De modo que no quedaba nadie más.
Excepto uno.
El marica del sur.
Los dos habían estado allí, sólo una vez, tratando de pasar en el piso el menor tiempo posible y, en el caso de Azirafel, de no tocar ninguna superficie lisa. El otro, el chulo cabrón del sur con las gafas de sol, era —sospechaba Shadwell—, la típica persona con quien más valía no meterse. En el sencillo mundo de Shadwell, cualquiera que llevara gafas de sol y no estuviera en la playa era un criminal. Sospechaba que Crowley era de la mafia, o de los bajos fondos; le hubiera sorprendido lo acertado que estaba. Pero el amanerado del abrigo de pelo de camello era otra cuestión. Se arriesgó a arrastrarlo a su base una vez, y se acordaba de cómo. Pensaba que Azirafel era un espía ruso. Podía pedirle dinero. Amenazarle un poco.

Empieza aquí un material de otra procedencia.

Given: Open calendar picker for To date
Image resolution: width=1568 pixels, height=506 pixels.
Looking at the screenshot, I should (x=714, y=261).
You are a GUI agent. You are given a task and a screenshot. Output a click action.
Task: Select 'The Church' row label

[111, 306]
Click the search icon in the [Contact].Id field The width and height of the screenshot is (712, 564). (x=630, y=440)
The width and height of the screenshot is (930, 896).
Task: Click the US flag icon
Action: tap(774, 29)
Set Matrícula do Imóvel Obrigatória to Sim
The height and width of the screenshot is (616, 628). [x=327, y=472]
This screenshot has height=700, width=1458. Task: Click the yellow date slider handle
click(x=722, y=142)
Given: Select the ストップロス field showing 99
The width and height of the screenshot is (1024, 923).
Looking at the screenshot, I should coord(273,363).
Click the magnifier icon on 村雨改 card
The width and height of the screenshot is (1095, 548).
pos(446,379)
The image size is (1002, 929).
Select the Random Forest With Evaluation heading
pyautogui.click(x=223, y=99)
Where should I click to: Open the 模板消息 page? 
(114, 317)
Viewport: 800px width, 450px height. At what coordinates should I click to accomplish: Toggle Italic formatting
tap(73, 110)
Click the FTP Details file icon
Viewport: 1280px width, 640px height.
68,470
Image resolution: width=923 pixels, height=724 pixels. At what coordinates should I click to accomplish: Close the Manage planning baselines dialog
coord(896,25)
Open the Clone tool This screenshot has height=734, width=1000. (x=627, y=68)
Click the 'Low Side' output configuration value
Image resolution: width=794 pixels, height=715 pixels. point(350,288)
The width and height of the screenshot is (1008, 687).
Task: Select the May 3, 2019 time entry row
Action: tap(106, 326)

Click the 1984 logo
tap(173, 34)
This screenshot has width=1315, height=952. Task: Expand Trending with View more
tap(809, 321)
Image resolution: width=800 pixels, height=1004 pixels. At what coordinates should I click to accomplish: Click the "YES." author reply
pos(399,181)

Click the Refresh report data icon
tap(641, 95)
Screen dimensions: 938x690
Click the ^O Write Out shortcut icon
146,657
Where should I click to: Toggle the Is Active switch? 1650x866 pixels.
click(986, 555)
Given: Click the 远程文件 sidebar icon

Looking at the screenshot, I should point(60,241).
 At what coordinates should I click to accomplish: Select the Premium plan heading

Era tremendamente arriesgado.
Shadwell recuperó la compostura. Era posible que a estas alturas el joven Newton estuviera sufriendo torturas inimaginables a manos de las hijas de la noche y él, Shadwell, le había enviado.
—A qué santo voy a dejarle ahí, rediez —dijo, y poniéndose su fino abrigo y su sombrero informe, salió a la calle.
El tiempo parecía estar algo tormentoso.